# Bunk Board Hardware Questions



## Captain Ahab (Jun 15, 2009)

Well finally got my boat into the water yesterday and found a small hole caused by the metal hardware that holds the bunks on the trailer. The bunks are shot and the metal "U" shaped thing that holds the wooden board had come into contact with my hull - we all know what happens when steel and aluminum meet!

*
I did a quick inspection and noticed that the steel parts (again the "U"shaped things) that hold the bunk are shot. Where can I purchase new parts and how do I size what I have?*


----------



## daniel_loz (Jun 15, 2009)

Any boat dealer with a service department should have plenty in stock. I know for fact that Bass Pro Shops, Cabelas, and Gander Mountain all carry them both online and in the stores. Overtons (mail order catalog/website) also has them. Academy Sports carries them in the store as well. The run between $6 and $12 for them depending on what height you want. 

As far as what size you need, just bring one of your old ones in with you - Im pretty certain they only make one width, but you choose what height you need (6, 8, 10 inches).


----------



## Captain Ahab (Jun 15, 2009)

Thanks - I have been looking online but cannot find the style I need. The brackets I have use one bolt to attach to the trailer frame mount and one pin? to attach to the wooden bunk board.

Here is what mine look like:


----------



## daniel_loz (Jun 15, 2009)

Well it looks to be two separate pieces from what I can tell. I recognize the larger of the two pieces (the piece most directly connected to the trailer) and I have can locate that for you fairly easily. I found them at easternmarine.com.

See if thats what your looking for...


----------



## Captain Ahab (Jun 15, 2009)

My part is definitely one piece - I will just take one to EasternMarine (they are about 40 minutes from me) and see if they have it. I need some other stuff anyway


----------



## russ010 (Jun 15, 2009)

I'm editing my post... I should have looked at the second picture before I started surfing...

I'll see what I can find.

Do you know what brand trailer you have?


----------



## Captain Ahab (Jun 15, 2009)

Trailer says Sea Nymph in big letter on the side and has a plate that says Man. by: Harklau Ind. Inc, Humbolt, Iowa


----------



## Captain Ahab (Jun 16, 2009)

Well I Googled Harklau Ind. Inc and came up with a company called Yacht Trailers. Sent them and email and they have the specific part I need for $4.08 each


I am ordering 4 and will next need help in replacing the bunk boards. i know some guys used a synthetic board - any help there would be greatly appreciated


----------



## russ010 (Jun 16, 2009)

I found that website yesterday and never got a chance to post - glad you found what you were looking for. I had to do the same thing with my last trailer - contact the company to see what was needed, but they sent me them for free... atleast their less than $5 a piece!


----------

####################

- Task directions:
Revise the bunk board thread from the passage starting at "Here is what" and ending at "them at easternmarine.com.", with "easternmarine.com" changed to "the EasternMarine website".

####################

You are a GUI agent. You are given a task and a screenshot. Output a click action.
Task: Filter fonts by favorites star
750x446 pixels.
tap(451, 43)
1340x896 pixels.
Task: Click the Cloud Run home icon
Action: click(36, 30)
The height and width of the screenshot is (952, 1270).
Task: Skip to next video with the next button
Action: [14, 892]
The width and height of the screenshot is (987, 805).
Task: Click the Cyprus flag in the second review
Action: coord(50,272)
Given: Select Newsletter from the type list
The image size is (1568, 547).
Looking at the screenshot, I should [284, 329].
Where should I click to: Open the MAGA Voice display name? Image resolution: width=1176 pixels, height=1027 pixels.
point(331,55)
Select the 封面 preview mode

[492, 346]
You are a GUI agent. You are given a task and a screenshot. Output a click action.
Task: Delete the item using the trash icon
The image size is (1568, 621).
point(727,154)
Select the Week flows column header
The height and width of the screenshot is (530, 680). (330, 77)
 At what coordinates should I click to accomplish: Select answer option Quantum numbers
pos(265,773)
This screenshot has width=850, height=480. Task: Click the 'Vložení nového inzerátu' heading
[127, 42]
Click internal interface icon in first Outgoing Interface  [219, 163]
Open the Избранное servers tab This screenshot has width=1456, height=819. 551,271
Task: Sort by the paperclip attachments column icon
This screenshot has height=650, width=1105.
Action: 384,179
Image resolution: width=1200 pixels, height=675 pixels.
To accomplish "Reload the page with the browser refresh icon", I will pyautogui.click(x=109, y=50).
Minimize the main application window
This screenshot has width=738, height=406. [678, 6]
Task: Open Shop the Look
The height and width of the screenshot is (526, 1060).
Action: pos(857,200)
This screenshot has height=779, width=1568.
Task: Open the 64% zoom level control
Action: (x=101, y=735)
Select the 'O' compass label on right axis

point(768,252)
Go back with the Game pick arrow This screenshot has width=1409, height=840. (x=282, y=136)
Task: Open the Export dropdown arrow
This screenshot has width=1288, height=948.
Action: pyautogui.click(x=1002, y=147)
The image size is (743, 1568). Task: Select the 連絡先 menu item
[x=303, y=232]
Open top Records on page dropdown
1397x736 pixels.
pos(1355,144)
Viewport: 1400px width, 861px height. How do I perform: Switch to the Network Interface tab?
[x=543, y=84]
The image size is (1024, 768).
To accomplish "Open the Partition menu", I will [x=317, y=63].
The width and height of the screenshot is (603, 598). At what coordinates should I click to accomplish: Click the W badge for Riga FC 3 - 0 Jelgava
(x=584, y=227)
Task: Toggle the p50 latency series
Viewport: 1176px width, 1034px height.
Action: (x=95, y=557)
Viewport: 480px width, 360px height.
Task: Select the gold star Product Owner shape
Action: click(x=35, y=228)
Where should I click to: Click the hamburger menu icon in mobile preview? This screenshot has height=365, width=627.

####################

- Solution below:
Here is what mine look like:


----------



## daniel_loz (Jun 15, 2009)

Well it looks to be two separate pieces from what I can tell. I recognize the larger of the two pieces (the piece most directly connected to the trailer) and I have can locate that for you fairly easily. I found them at the EasternMarine website.